**About this exercise**
Repeat each record exactly as written, and drop any images.

**Stored records**
#####

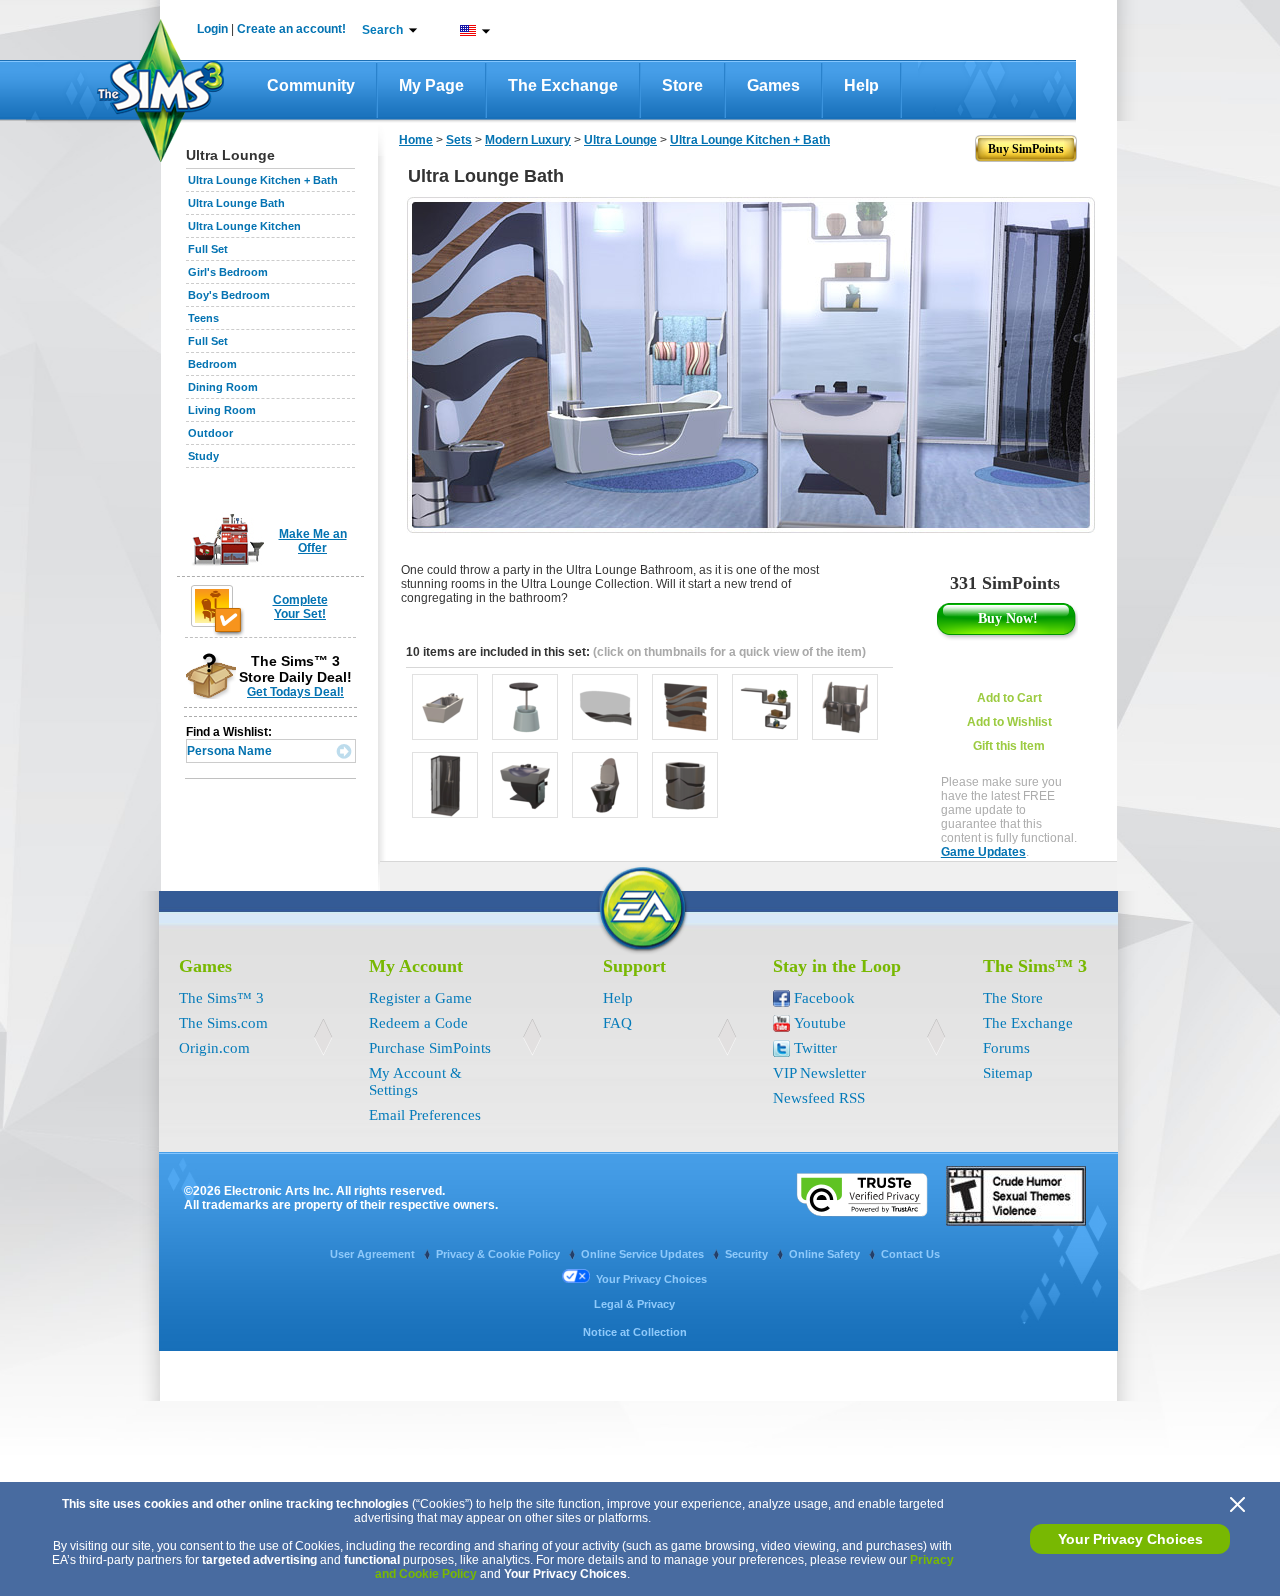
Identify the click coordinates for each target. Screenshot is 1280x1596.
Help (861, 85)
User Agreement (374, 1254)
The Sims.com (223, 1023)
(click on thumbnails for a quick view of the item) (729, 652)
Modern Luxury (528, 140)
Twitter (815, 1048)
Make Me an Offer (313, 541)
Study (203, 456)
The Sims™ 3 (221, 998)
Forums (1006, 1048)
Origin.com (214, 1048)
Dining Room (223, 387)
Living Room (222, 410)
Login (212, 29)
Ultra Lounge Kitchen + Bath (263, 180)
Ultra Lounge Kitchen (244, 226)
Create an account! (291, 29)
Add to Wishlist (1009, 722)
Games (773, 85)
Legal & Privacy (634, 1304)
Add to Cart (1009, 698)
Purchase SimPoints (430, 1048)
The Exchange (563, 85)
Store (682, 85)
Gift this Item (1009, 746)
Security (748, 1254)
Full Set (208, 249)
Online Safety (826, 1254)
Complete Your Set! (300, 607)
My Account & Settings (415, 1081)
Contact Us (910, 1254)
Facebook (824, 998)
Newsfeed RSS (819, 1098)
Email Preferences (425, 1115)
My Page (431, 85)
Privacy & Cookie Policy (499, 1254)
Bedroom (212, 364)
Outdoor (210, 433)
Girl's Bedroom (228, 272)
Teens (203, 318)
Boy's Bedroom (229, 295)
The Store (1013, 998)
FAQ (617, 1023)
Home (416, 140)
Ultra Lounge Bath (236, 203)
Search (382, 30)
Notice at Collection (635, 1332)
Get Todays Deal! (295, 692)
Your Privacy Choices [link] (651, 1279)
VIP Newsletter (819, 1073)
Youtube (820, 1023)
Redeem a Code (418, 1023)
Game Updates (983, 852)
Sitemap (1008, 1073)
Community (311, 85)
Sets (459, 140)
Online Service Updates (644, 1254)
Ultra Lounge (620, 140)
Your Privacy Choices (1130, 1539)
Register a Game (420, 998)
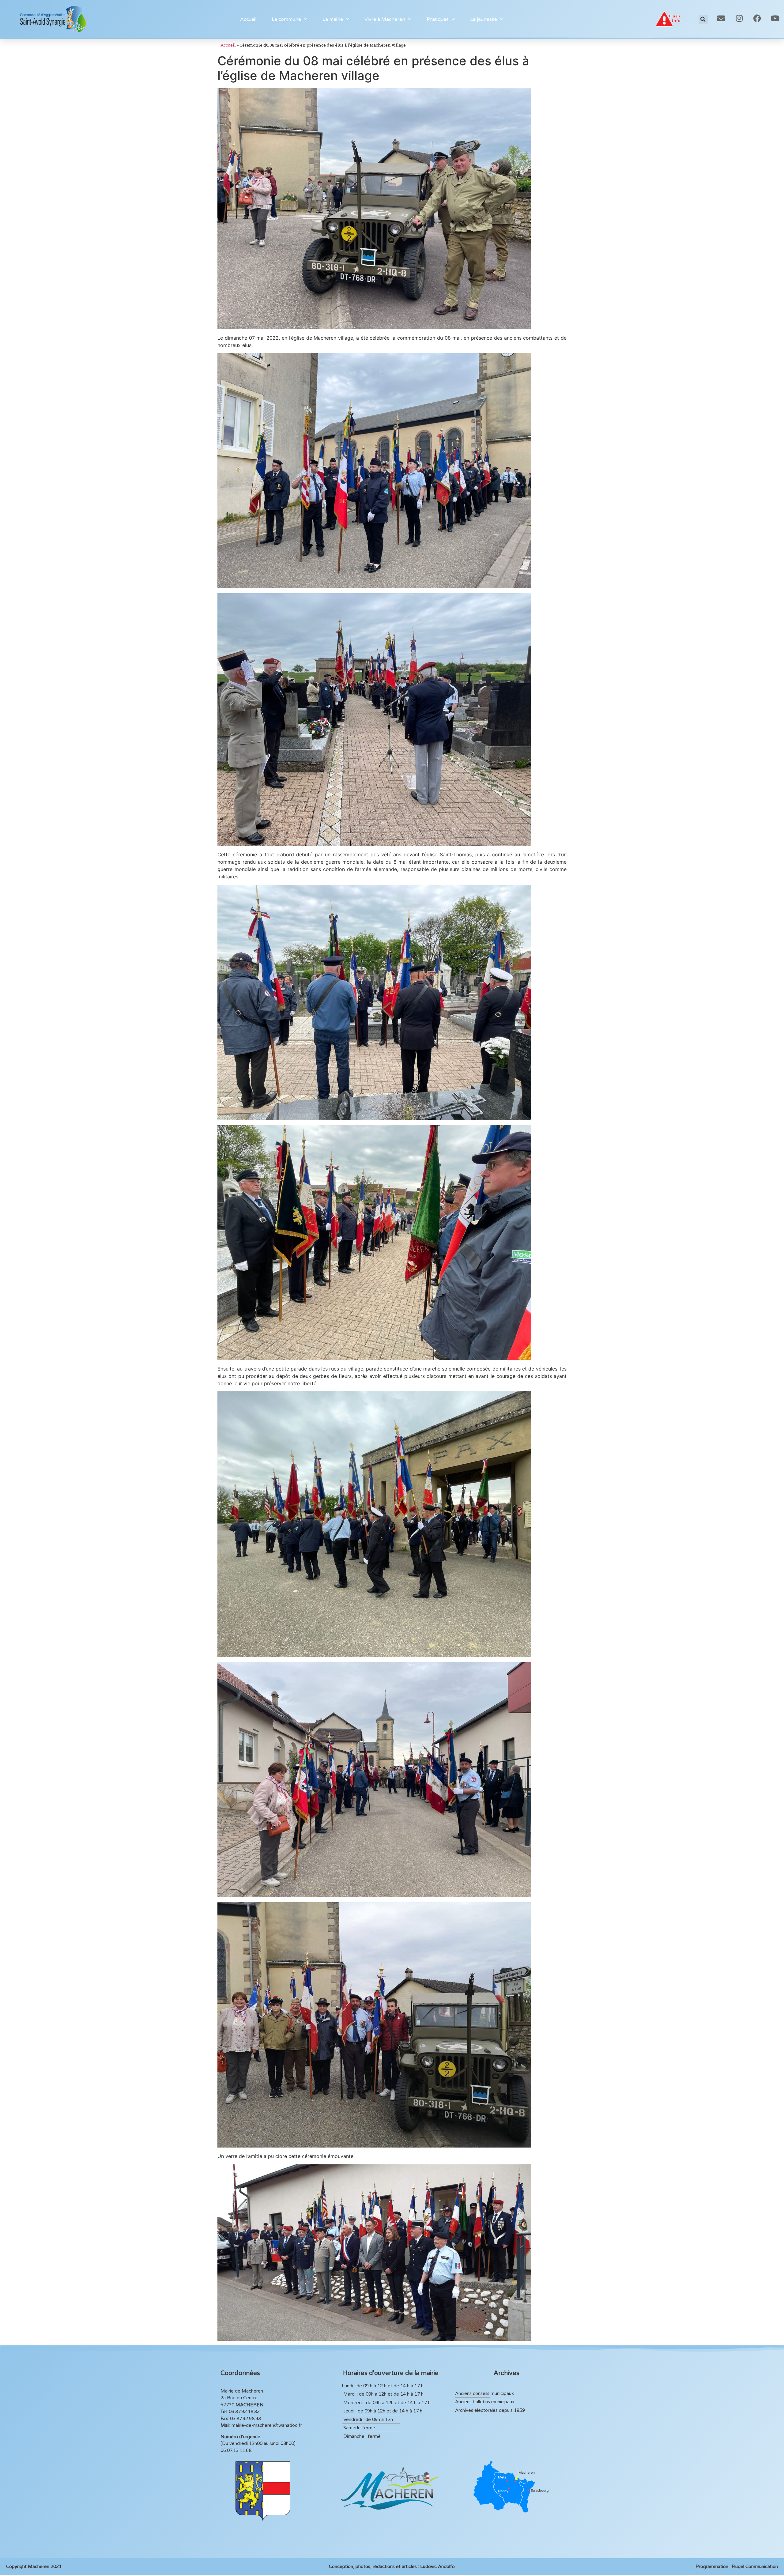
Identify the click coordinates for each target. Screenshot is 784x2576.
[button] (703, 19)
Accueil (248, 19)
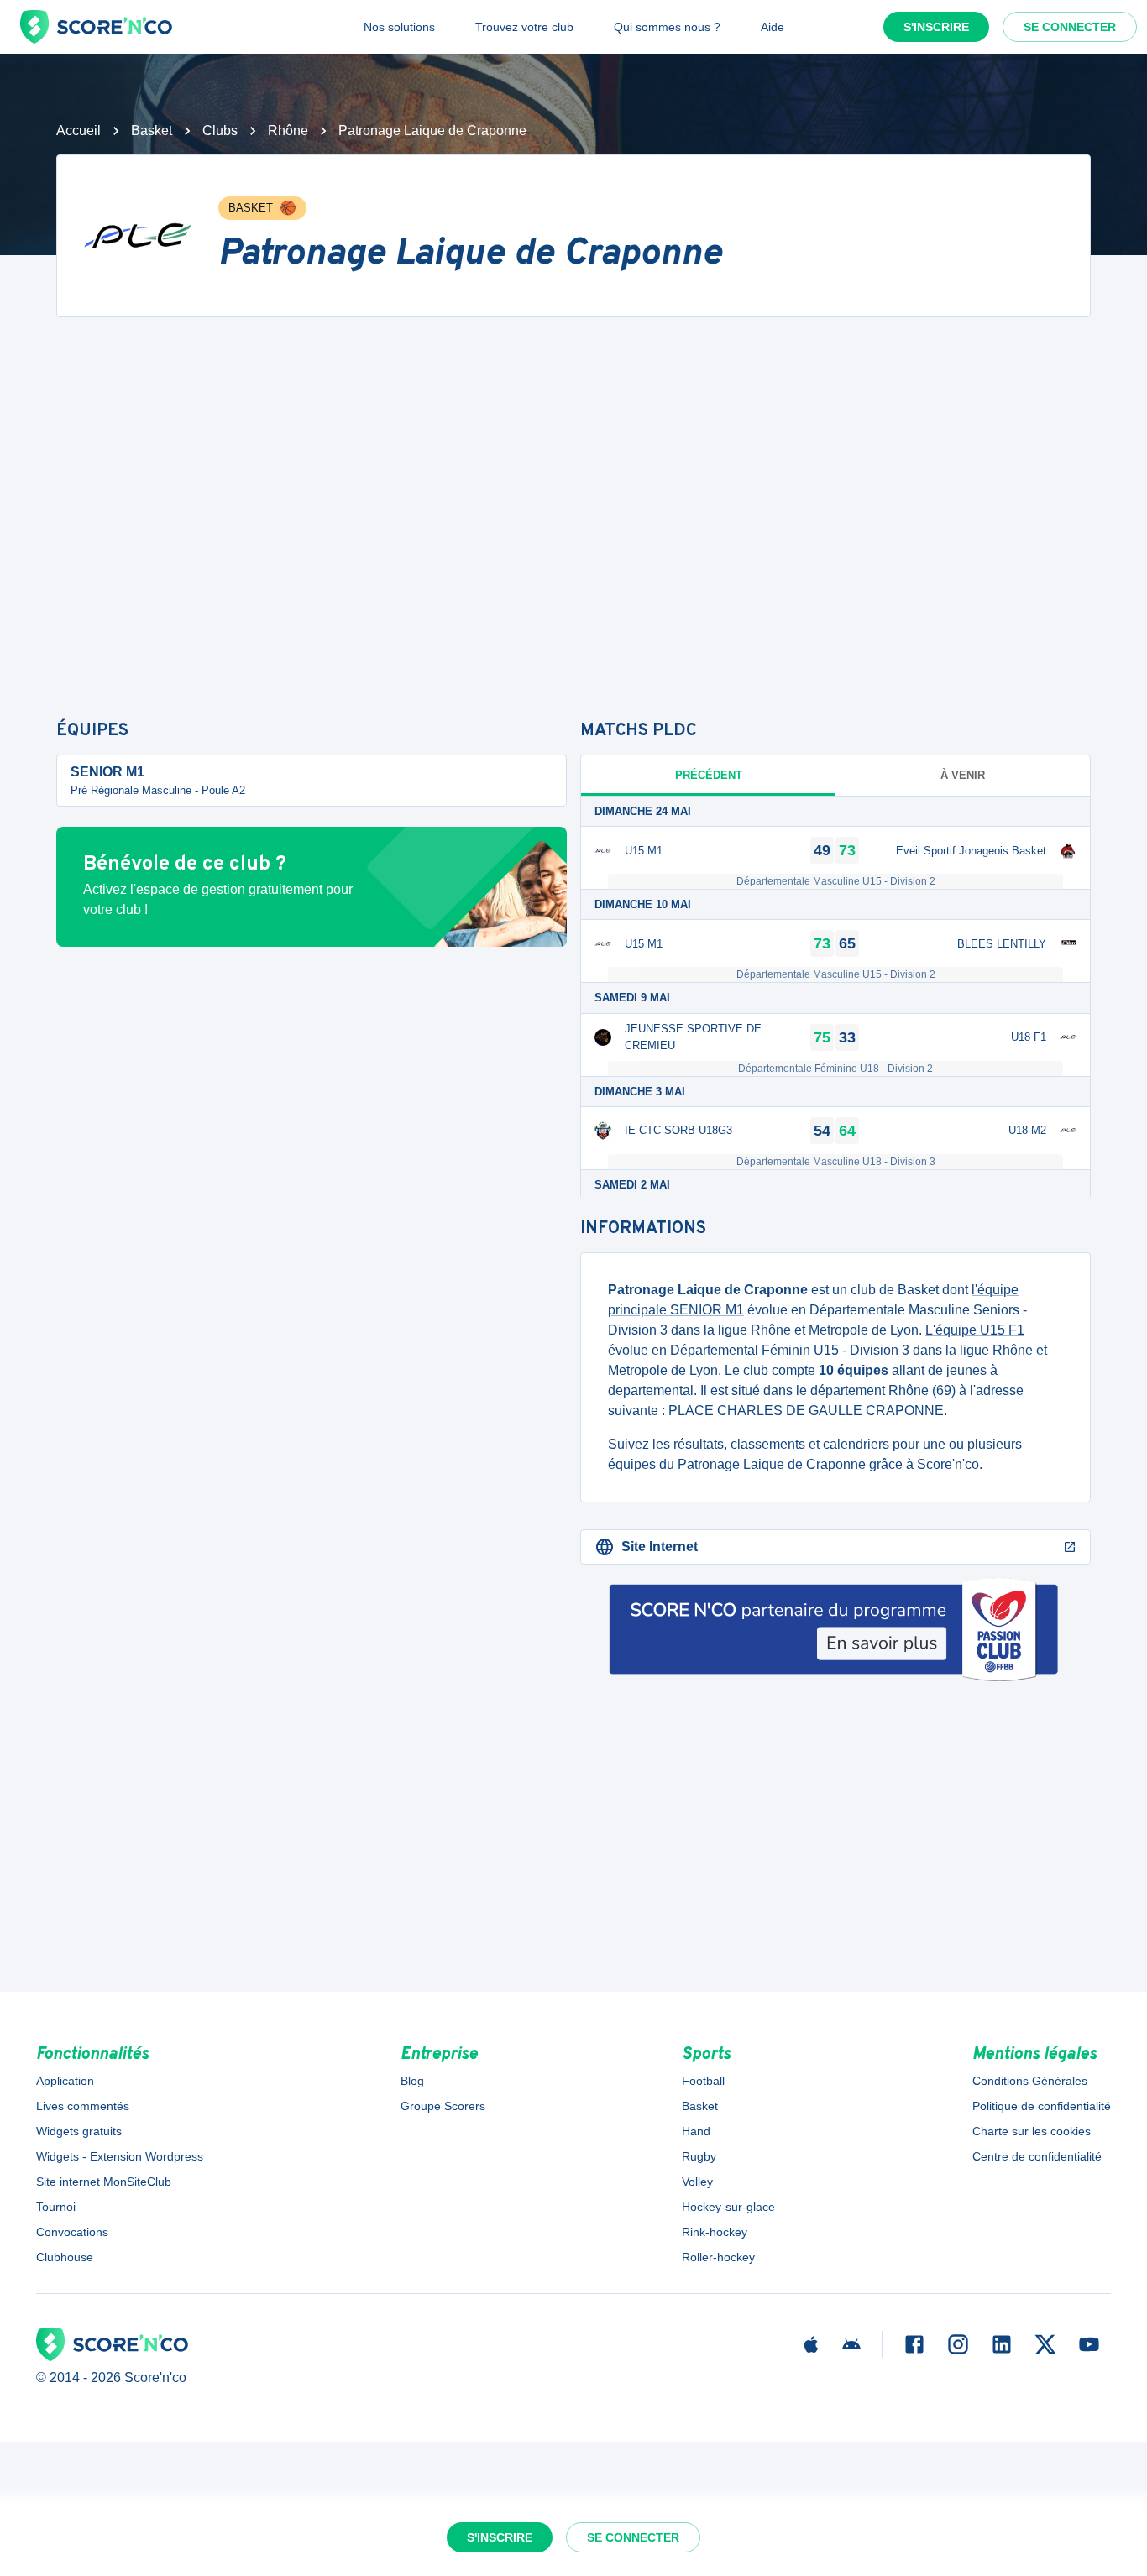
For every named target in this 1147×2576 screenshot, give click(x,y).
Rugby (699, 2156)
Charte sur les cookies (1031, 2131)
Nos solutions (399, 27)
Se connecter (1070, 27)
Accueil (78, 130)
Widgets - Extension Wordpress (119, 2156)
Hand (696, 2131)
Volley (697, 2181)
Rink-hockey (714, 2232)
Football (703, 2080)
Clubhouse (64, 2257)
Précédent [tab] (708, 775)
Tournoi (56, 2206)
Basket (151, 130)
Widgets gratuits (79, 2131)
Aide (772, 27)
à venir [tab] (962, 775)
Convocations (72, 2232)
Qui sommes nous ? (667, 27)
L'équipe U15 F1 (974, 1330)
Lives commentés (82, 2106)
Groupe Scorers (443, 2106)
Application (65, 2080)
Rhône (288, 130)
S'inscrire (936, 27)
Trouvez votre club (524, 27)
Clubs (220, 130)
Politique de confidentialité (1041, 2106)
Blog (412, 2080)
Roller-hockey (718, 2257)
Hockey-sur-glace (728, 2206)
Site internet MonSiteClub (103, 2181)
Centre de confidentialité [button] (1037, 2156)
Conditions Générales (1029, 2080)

#####

**Response area**
Identify the click coordinates for each target. Screenshot is 1280x1596.
Help (861, 85)
User Agreement (374, 1254)
The Sims.com (223, 1023)
(click on thumbnails for a quick view of the item) (729, 652)
Modern Luxury (528, 140)
Twitter (815, 1048)
Make Me an Offer (313, 541)
Study (203, 456)
The Sims™ 3 (221, 998)
Forums (1006, 1048)
Origin.com (214, 1048)
Dining Room (223, 387)
Living Room (222, 410)
Login (212, 29)
Ultra Lounge Kitchen + Bath (263, 180)
Ultra Lounge Kitchen (244, 226)
Create an account! (291, 29)
Add to Wishlist (1009, 722)
Games (773, 85)
Legal & Privacy (634, 1304)
Add to Cart (1009, 698)
Purchase SimPoints (430, 1048)
The Exchange (563, 85)
Store (682, 85)
Gift this Item (1009, 746)
Security (748, 1254)
Full Set (208, 249)
Online Safety (826, 1254)
Complete Your Set! (300, 607)
My Account & Settings (415, 1081)
Contact Us (910, 1254)
Facebook (824, 998)
Newsfeed RSS (819, 1098)
Email Preferences (425, 1115)
My Page (431, 85)
Privacy & Cookie Policy (499, 1254)
Bedroom (212, 364)
Outdoor (210, 433)
Girl's Bedroom (228, 272)
Teens (203, 318)
Boy's Bedroom (229, 295)
The Store (1013, 998)
FAQ (617, 1023)
Home (416, 140)
Ultra Lounge Bath (236, 203)
Search (382, 30)
Notice at Collection (635, 1332)
Get Todays Deal! (295, 692)
Your Privacy Choices [link] (651, 1279)
VIP Newsletter (819, 1073)
Youtube (820, 1023)
Redeem a Code (418, 1023)
Game Updates (983, 852)
Sitemap (1008, 1073)
Community (311, 85)
Sets (459, 140)
Online Service Updates (644, 1254)
Ultra Lounge (620, 140)
Your Privacy Choices (1130, 1539)
Register a Game (420, 998)
Identify the click coordinates for each target. Screenshot is 784x2576.
[button] (703, 19)
Accueil (248, 19)
For every named target in this 1147×2576 screenshot, give click(x,y).
Rugby (699, 2156)
Charte sur les cookies (1031, 2131)
Nos solutions (399, 27)
Se connecter (1070, 27)
Accueil (78, 130)
Widgets - Extension Wordpress (119, 2156)
Hand (696, 2131)
Volley (697, 2181)
Rink-hockey (714, 2232)
Football (703, 2080)
Clubhouse (64, 2257)
Précédent [tab] (708, 775)
Tournoi (56, 2206)
Basket (151, 130)
Widgets gratuits (79, 2131)
Aide (772, 27)
à venir [tab] (962, 775)
Convocations (72, 2232)
Qui sommes nous ? (667, 27)
L'équipe U15 F1 (974, 1330)
Lives commentés (82, 2106)
Groupe Scorers (443, 2106)
Application (65, 2080)
Rhône (288, 130)
S'inscrire (936, 27)
Trouvez votre club (524, 27)
Clubs (220, 130)
Politique de confidentialité (1041, 2106)
Blog (412, 2080)
Roller-hockey (718, 2257)
Hockey-sur-glace (728, 2206)
Site internet MonSiteClub (103, 2181)
Centre de confidentialité [button] (1037, 2156)
Conditions Générales (1029, 2080)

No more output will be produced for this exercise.